Hemos estado siendo engañados, primero fue la leche y ahora con el ingrediente principal de nuestras ricas y sabrosas tortas.

Así como lo estás leyendo, la Profeco ha quemado a varias marcas de jamón que se venden en México y que no cumplen con lo que describe su etiquetado o que nos dan alimentos con otros ingredientes de los que dicen estar hechos.

La Revista del Consumidor del mes de agosto realizó un estudio a 44 marcas que contienen soya, almidones, féculas de papa, maíz o chícharo y carragenina, un componente que sirve para aumentar la capacidad de retención de agua.

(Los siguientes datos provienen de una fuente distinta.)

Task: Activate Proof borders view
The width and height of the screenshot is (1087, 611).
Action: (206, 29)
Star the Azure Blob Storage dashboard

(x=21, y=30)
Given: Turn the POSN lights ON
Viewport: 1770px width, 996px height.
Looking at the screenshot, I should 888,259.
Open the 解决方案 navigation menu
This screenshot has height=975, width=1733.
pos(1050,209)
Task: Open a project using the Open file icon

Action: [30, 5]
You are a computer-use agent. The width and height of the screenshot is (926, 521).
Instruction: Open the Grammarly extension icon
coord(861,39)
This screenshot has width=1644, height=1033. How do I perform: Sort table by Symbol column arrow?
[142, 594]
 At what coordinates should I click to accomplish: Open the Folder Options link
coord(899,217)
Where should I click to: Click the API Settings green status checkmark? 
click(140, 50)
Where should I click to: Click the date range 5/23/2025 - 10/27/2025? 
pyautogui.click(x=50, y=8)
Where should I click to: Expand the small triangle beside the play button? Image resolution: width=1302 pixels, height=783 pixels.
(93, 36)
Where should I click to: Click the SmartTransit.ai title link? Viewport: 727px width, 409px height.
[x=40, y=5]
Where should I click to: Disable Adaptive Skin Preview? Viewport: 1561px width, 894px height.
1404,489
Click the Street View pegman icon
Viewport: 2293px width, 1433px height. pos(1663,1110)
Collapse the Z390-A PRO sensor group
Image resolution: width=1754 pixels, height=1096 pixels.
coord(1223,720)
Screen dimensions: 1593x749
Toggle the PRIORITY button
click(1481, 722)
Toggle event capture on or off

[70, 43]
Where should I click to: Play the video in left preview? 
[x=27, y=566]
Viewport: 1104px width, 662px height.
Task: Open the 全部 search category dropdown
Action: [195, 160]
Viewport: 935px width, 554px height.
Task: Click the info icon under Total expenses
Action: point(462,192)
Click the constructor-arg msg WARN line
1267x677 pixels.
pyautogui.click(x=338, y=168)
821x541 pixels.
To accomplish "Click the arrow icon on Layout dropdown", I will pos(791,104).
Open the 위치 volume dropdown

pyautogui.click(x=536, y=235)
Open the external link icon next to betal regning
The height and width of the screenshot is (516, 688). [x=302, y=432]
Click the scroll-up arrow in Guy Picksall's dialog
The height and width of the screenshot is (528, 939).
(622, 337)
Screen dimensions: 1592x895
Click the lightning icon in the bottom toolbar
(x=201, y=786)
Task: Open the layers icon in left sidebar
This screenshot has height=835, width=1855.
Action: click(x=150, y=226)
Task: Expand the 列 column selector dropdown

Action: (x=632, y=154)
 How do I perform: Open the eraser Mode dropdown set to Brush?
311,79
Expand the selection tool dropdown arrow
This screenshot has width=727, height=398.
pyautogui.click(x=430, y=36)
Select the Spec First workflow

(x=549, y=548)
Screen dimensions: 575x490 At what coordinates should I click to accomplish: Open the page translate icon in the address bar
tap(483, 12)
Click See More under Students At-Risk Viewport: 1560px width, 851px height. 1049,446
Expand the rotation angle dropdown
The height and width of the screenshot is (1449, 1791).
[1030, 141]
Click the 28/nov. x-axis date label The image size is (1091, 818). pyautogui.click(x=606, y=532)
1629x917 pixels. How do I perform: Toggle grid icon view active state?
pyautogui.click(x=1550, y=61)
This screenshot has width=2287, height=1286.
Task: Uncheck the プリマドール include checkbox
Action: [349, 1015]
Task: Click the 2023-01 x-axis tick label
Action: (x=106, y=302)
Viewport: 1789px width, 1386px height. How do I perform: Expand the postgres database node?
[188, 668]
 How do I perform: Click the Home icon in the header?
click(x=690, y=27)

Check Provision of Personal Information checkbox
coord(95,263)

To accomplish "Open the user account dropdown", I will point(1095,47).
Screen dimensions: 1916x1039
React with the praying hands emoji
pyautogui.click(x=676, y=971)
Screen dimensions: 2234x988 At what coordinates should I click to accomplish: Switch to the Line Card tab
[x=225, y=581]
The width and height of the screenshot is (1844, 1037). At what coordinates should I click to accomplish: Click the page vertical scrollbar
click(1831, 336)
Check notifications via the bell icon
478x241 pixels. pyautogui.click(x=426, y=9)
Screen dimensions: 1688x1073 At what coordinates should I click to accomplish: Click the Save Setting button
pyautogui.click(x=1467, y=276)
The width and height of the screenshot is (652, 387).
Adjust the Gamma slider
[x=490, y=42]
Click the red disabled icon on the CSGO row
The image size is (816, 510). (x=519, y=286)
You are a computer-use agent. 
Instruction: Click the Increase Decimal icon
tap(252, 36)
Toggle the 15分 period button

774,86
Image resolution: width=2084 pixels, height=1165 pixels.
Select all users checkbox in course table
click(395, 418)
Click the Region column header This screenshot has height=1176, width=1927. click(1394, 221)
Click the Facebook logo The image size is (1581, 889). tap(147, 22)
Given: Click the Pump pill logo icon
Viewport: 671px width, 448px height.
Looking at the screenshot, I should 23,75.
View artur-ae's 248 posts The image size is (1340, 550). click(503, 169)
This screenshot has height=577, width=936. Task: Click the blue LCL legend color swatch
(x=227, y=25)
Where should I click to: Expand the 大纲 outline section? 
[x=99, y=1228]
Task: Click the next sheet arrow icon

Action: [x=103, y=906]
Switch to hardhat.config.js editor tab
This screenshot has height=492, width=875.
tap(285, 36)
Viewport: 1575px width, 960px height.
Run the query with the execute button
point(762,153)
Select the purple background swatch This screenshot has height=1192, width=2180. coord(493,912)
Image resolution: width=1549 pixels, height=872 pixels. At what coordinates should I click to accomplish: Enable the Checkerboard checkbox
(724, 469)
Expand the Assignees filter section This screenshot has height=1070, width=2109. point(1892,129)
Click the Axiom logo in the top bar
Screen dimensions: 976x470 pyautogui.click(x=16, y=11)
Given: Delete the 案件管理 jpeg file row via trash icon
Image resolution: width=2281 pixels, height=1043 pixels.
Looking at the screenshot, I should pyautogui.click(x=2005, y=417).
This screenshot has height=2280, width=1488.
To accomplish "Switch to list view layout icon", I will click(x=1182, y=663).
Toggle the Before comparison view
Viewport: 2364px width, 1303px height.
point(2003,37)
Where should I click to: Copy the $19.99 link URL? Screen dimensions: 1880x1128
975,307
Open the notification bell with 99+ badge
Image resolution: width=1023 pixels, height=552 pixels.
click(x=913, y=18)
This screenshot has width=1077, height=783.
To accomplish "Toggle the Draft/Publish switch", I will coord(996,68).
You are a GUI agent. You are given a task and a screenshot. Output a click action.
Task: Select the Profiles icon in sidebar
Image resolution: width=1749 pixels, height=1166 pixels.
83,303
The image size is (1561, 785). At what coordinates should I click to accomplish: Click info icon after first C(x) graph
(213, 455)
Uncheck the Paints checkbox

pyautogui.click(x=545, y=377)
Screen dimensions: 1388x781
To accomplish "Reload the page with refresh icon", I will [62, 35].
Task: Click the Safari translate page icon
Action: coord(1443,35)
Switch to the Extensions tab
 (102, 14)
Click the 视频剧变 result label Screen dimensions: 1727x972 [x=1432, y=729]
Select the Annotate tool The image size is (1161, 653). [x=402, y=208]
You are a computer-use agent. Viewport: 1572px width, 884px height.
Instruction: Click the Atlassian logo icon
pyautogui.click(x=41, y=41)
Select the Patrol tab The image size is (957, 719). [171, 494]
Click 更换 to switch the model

Parma Campestre, jamón de pierna de 250 gramos, contiene fécula y que de acuerdo con su clasificación no debe tener; Cuadritos, jamón Virginia de pavo a granel, no cumple con el porcentaje de proteína libre de grasa; Parma Sabori, jamón Virginia de pavo de 250 gramos, no cumple con la reducción del 25% de sodio como ofrece; San Rafael, jamón de pierna de 300 gramos, contiene almidón no declarado en sus ingredientes.

La Profeco también informó que Duby, jamón cocido de pavo de 500 gramos, no contiene pavo, mientras que Saparta Cocido, jamón de pavo y cerdo de 1 kilogramo en realidad contiene pollo por lo tanto no puede denominarse jamón.

Por otro lado, Bafar, jamón de pavo de 400 gramos, y Duby, jamón de pavo de 500 gramos, contiene menos producto al indicado en su empaque.

¡Pilas la próxima vez que vayas a comprar jamón!